Each captcha token can only be used **once**. After consuming a token (e.g., when calling `initOtp`), you must reset the widget to generate a new one for the next request:

```tsx theme={null}
// Consume the token and reset the widget for the next request
const consumeToken = () => {
  const token = captchaToken;
  setCaptchaToken(null);
  turnstileRef.current?.reset();
  return token;
};

// Example: passing the token to initOtp
const handleSendOtp = async () => {
  const token = consumeToken();

  await initOtp({
    otpType: "email",
    contact: email,
    ...(token ? { captchaToken: token } : {}),
  });
};

// Example: passing the token to a signup request
const handleSignup = async () => {
  const token = consumeToken();

  await signUpWithPasskey({
    ...(token ? { captchaToken: token } : {}),
  });
};
```

<Note>
  The `captchaToken` parameter is accepted by `initOtp`, `completeOtp`, `completeOauth`, `loginOrSignupWithWallet`, and OAuth handle methods. When captcha is not enabled, omitting the token has no effect.
</Note>

## Best Practices

* **Deploy first, enable second**: Integrate captcha components into your app before enabling captcha in the dashboard.
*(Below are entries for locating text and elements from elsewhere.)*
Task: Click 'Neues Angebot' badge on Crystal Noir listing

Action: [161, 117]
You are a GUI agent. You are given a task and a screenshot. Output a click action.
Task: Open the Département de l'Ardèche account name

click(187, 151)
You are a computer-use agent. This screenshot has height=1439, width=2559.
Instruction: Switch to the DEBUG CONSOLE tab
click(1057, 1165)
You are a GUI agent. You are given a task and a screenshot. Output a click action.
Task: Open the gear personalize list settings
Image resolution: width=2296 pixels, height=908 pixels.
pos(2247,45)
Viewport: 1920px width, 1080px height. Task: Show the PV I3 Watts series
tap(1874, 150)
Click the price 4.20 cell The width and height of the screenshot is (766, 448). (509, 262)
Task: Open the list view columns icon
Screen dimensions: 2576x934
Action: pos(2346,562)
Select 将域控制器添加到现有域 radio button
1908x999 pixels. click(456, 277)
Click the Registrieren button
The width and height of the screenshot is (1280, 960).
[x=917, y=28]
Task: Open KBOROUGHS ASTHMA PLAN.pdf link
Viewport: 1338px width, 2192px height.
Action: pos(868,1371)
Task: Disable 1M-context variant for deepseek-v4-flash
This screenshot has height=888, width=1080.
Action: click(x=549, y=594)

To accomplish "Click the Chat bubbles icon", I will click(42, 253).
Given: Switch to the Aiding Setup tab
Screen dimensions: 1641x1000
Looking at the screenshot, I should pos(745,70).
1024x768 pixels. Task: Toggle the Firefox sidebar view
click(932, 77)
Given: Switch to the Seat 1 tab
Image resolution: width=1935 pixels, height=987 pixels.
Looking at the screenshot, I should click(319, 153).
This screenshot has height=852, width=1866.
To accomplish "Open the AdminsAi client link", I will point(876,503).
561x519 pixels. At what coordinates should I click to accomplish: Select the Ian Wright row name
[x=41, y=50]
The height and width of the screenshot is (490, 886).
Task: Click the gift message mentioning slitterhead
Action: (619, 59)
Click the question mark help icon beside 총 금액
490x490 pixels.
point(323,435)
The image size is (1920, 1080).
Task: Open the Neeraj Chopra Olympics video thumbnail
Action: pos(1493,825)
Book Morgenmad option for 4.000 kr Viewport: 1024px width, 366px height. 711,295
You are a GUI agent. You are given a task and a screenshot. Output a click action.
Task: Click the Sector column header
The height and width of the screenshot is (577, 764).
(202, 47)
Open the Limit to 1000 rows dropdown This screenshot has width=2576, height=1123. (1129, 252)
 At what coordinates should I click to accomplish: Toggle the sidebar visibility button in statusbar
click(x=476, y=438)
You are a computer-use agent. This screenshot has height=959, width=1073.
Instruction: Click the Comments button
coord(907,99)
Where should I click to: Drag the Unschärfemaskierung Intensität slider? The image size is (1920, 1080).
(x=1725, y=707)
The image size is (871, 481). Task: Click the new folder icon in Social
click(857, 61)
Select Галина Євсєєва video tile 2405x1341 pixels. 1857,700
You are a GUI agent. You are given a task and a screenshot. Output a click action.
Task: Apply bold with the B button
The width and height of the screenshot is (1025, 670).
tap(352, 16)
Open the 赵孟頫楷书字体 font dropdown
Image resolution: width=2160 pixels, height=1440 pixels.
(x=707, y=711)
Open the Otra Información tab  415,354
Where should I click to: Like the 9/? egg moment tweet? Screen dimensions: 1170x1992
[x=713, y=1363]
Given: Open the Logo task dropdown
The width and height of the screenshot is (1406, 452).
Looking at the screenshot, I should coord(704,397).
The Turnstile widget will silently idle when captcha is not enabled (no `turnstileSiteKey` in config).
* **Always reset after consuming**: Call `turnstileRef.current?.reset()` after using a token so the widget can generate a fresh one for the next request.
* **Handle expiration**: Turnstile tokens expire after a short period. Listen to the `onExpire` callback and clear your stored token so that users aren't submitting stale tokens.
* **Disable submit buttons while waiting**: Consider disabling auth buttons until a valid captcha token is available to prevent failed requests.